----- Input data

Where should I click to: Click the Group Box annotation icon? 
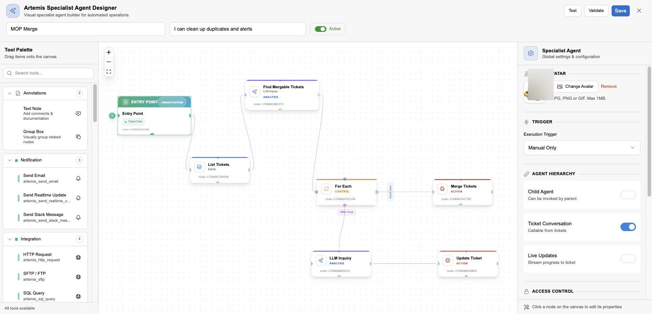coord(78,137)
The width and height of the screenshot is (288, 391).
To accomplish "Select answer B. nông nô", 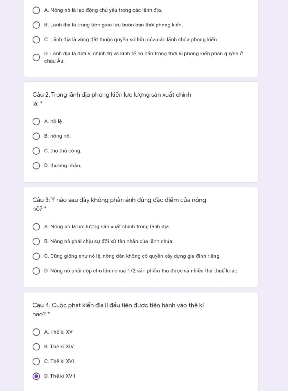I will click(x=36, y=136).
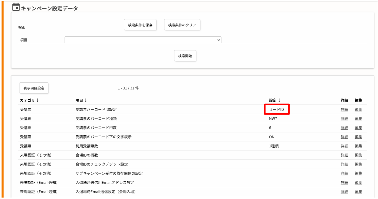Open the 項目 search dropdown
Viewport: 378px width, 199px height.
(143, 40)
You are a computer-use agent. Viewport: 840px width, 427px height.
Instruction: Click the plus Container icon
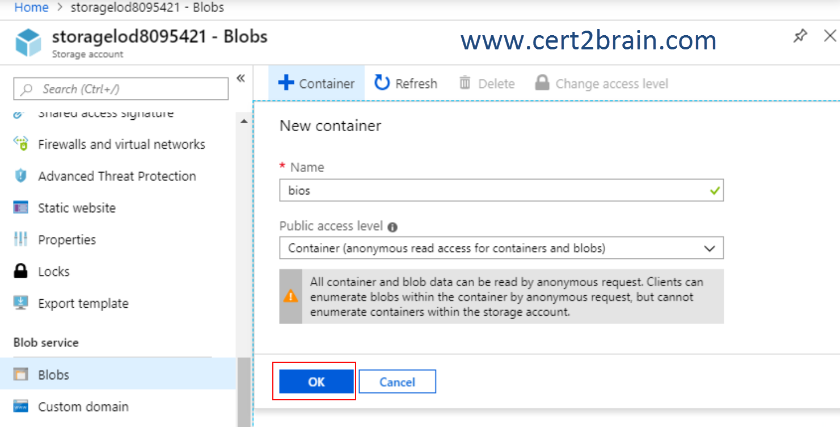pyautogui.click(x=286, y=83)

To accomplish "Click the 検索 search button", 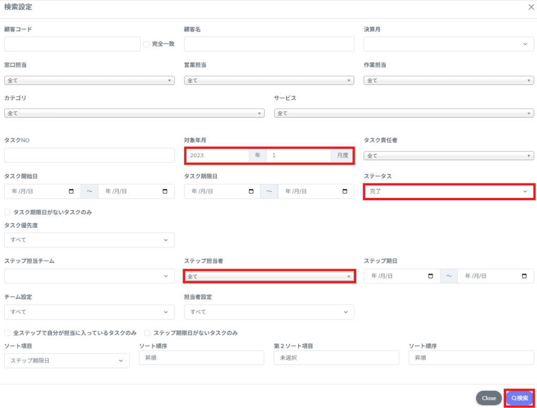I will pyautogui.click(x=519, y=398).
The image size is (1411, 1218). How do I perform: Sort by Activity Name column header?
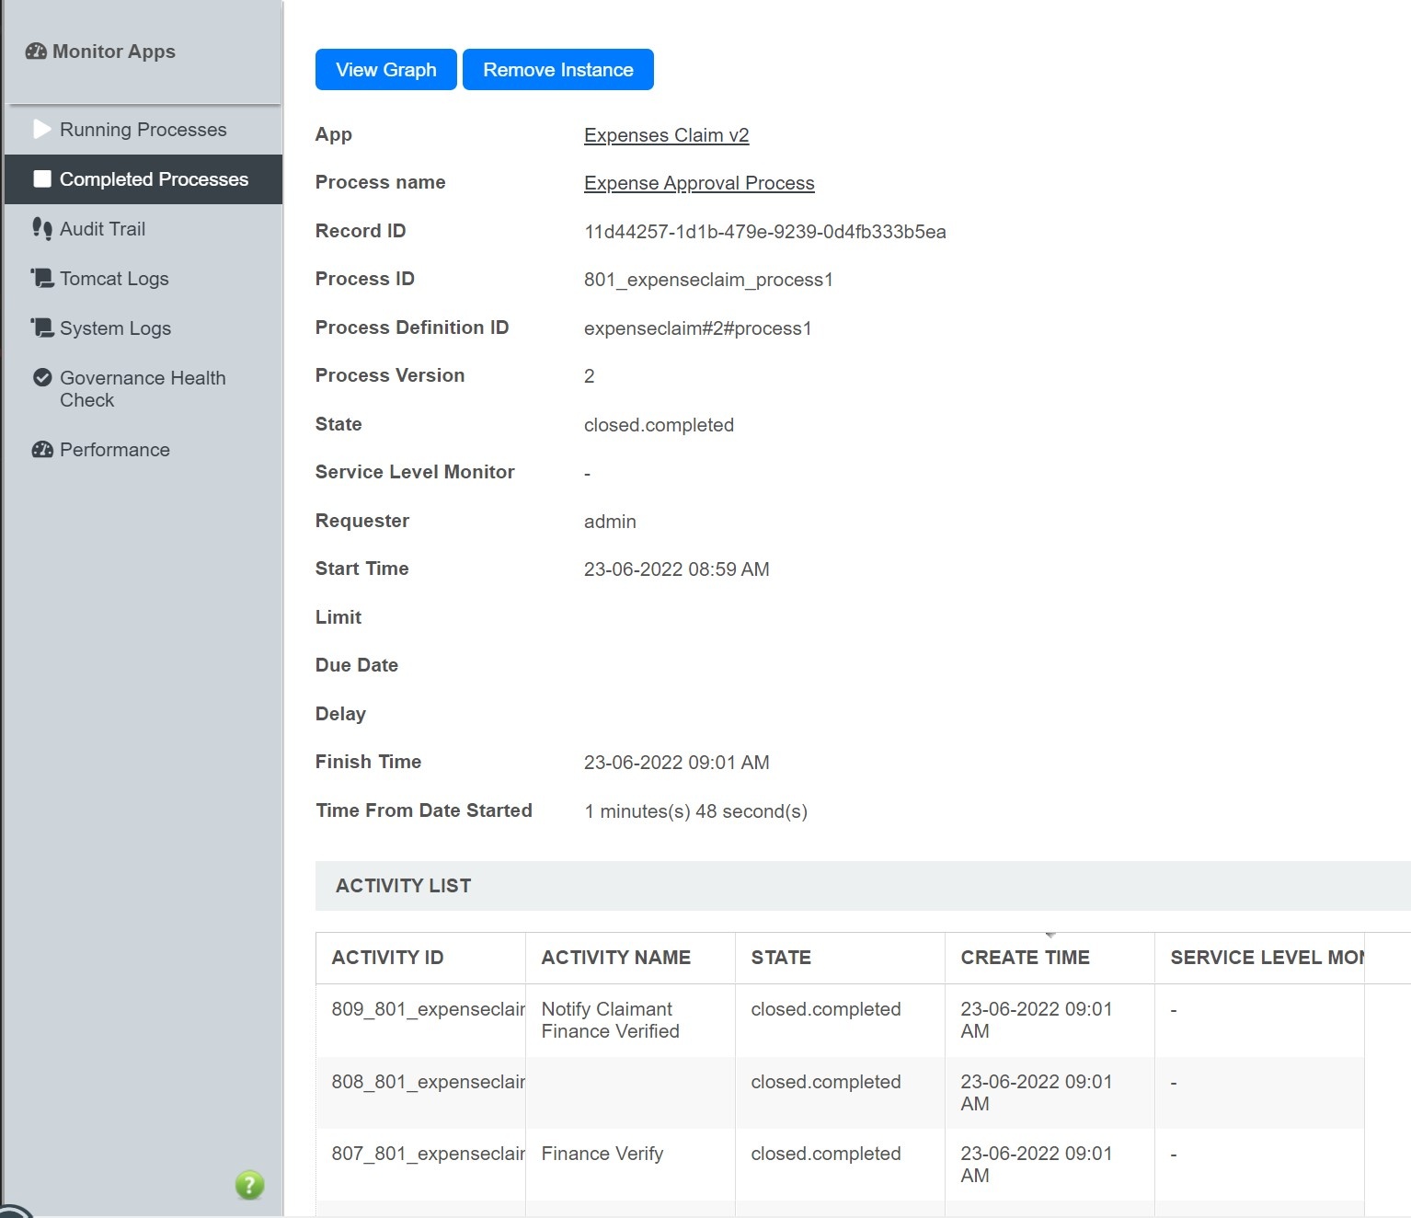(615, 958)
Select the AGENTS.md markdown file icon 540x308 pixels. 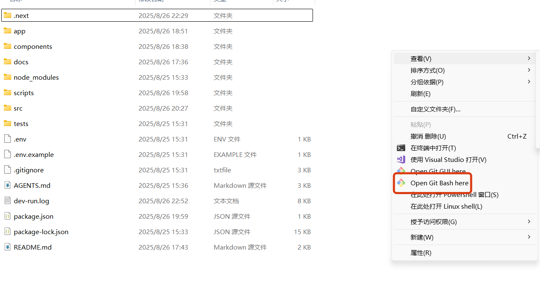click(x=7, y=185)
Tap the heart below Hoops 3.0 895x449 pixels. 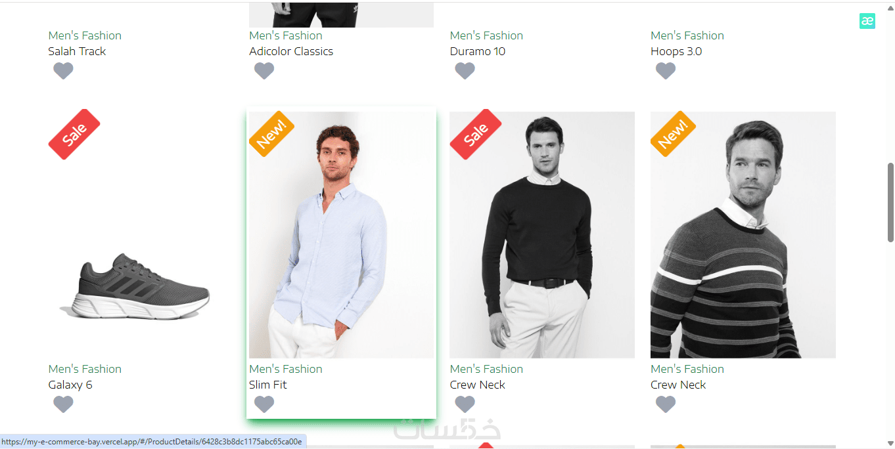(x=666, y=71)
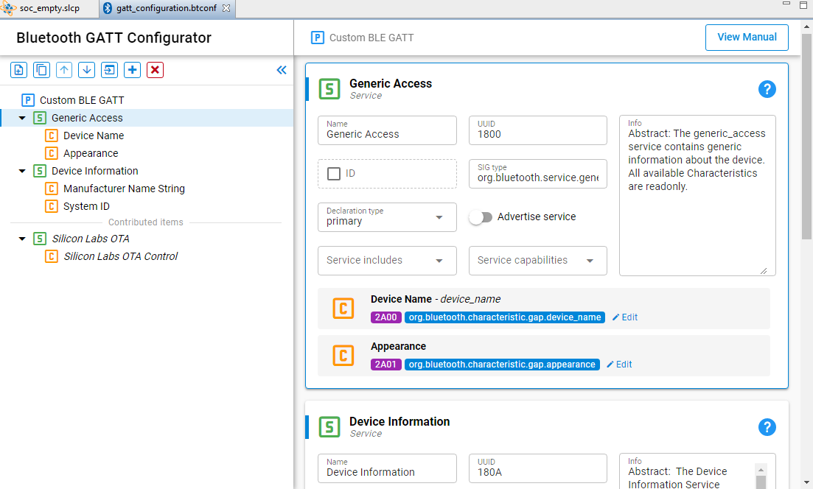Screen dimensions: 813x489
Task: Collapse the Generic Access tree node
Action: point(21,117)
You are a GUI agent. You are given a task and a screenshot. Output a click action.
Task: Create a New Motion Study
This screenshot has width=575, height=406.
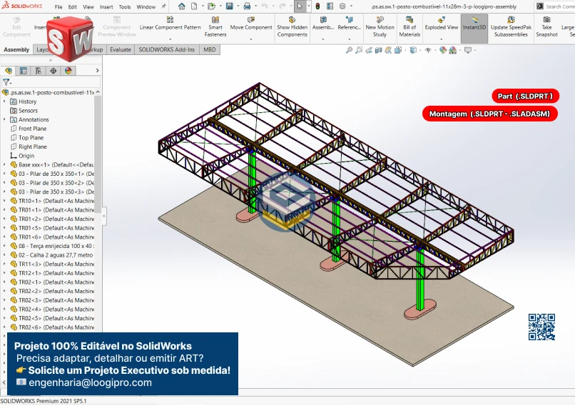coord(380,27)
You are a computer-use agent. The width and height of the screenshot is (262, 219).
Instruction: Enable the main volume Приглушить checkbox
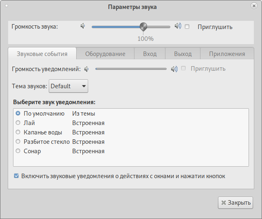[187, 27]
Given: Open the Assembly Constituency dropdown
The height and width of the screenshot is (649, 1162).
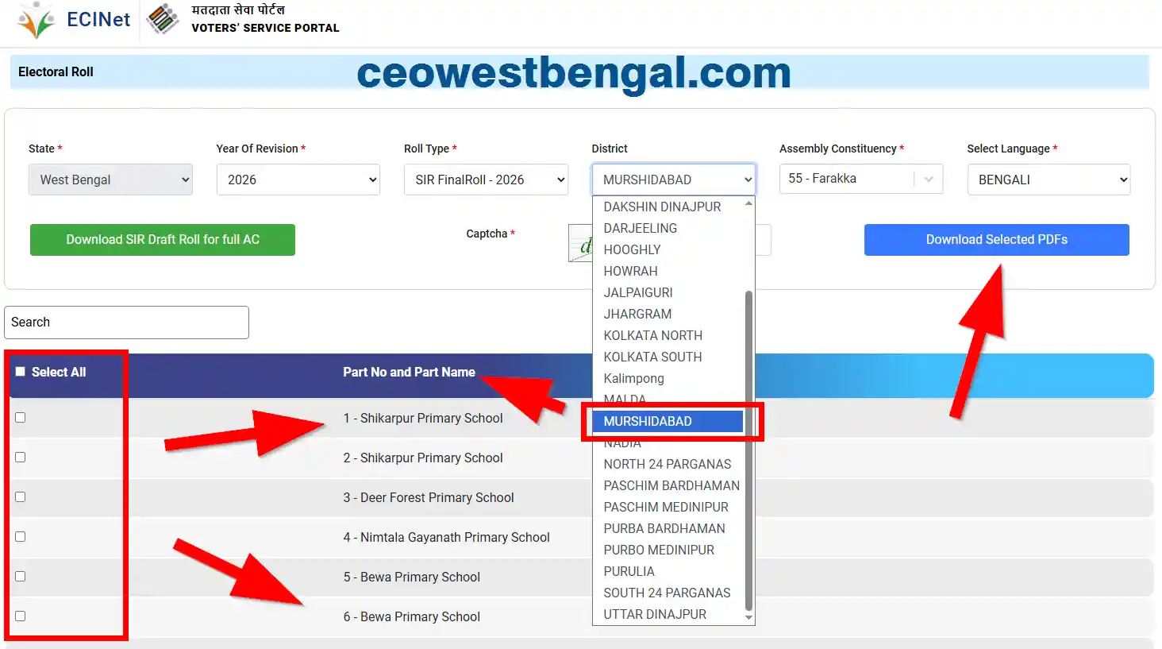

----------

Problem to work on
Could you transcribe exactly the lines from the one with "Instruction: Enable the" through the end of the data, both ends included, and nothing else, skipping the pictures?

Answer for this exercise
Instruction: Enable the main volume Приглушить checkbox
[187, 27]
Given: Open the Assembly Constituency dropdown
The height and width of the screenshot is (649, 1162).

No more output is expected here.